Inside, they also use low-flow toilets, low-flow shower heads and a water-efficient washing machine, he said.
Gregory has a two-person household on the west side of town. He used nearly 4 units of water from April 30 to May 31, which he says is pretty typical for him and his wife.
“We had some lawn when we first bought, but mostly a lot of annuals and a lot of stuff that used a lot of water,” he said.
When they bought the home about eight years ago, they switched to drip irrigation and in 2009 converted to drought-tolerant plants, he said. They tweak it more every year, Gregory said. Today, the foliage includes low-water users such as oaks, Russian sage and some ornamental plants. They also have almond trees.

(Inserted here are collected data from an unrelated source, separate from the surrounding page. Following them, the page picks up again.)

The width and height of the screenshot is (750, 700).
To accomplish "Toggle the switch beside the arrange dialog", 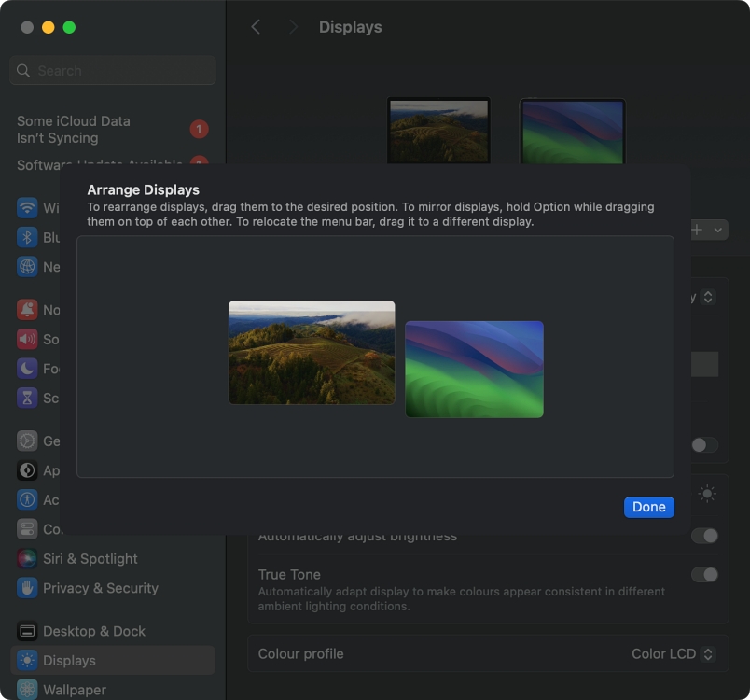I will click(704, 445).
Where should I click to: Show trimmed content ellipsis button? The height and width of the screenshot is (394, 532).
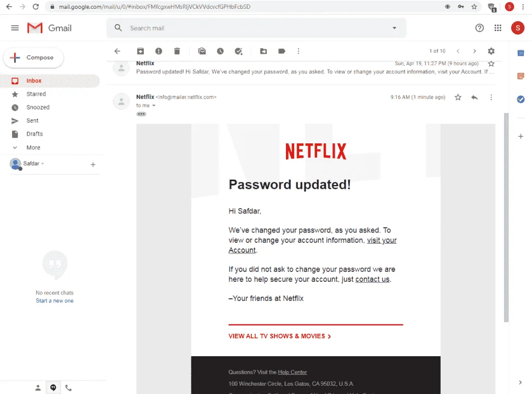pos(141,114)
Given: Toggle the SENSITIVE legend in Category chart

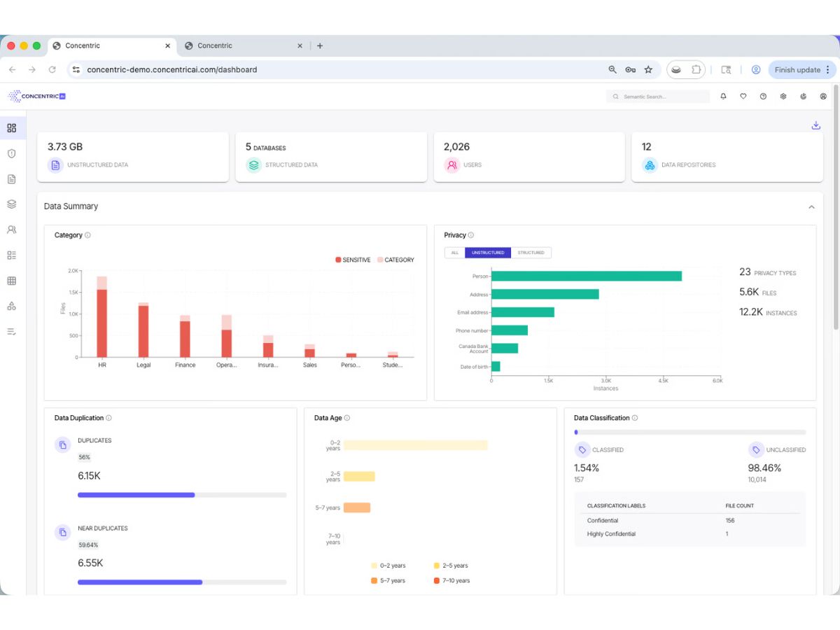Looking at the screenshot, I should pos(353,260).
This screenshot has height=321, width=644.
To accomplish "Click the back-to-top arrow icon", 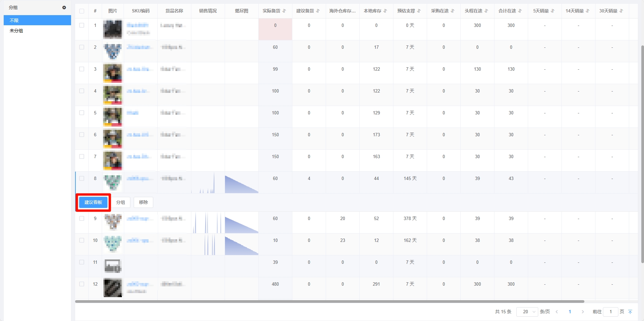I will coord(630,312).
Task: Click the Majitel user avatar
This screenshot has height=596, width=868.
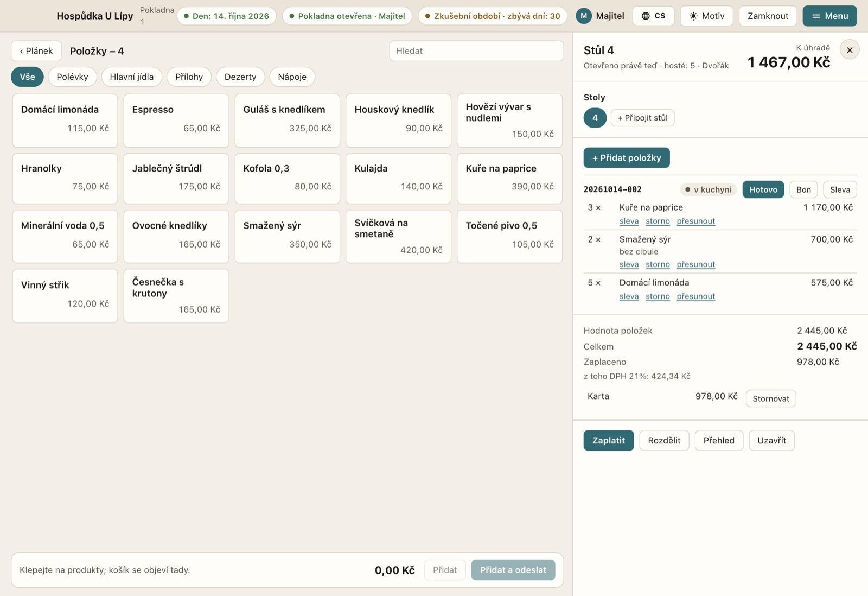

“Right now we’re also hand monitoring the drip system and not leaving it up to the electrical device because if you have a leak, it could get pretty disastrous pretty quick,” he said.
Inside, the couple is mindful of their bath and shower use.
Strong also has a two-person household on the east side of town. His home backs up to the Paso Robles Golf Club.
He said he never irrigates outside, but suspects some long-established trees and bushes on his property have root systems that get water from the golf course.
“I stopped all watering of landscaping eight years ago because I saw this coming. I knew we had to do this,” he said. “My wife and I are down to 2.5 or 3 units of water per month — it’s necessary.”
Over the past two years, he said they’ve lost several bushes to the drought, since the landscaping otherwise depends solely on rain.
Out front, Strong has bare dirt covered in pine needles from his trees.
He and his wife started significantly cutting back on their water use indoors in October 2014, after having many guests visit that summer, and the household consumed as much as 12 units in July, August and September that year.
Before that, the family used about 6 units a month, as they often have grandchildren visiting.
Some of the ways they conserve inside the house is by Strong’s method of bathing once a week in the bath, but doing quick washcloth rinses by the sink most days.
“When I was a little boy, my mother didn’t have a shower, just a bathtub, so we took a bath once a week and then did sponge bathing (otherwise),” he said.
In the backyard, Strong has trees, bushes and dirt. When he changes out a 5-gallon bucket of drinking water he sets outside for their cats, he says he dumps the old water on the bushes to help them along.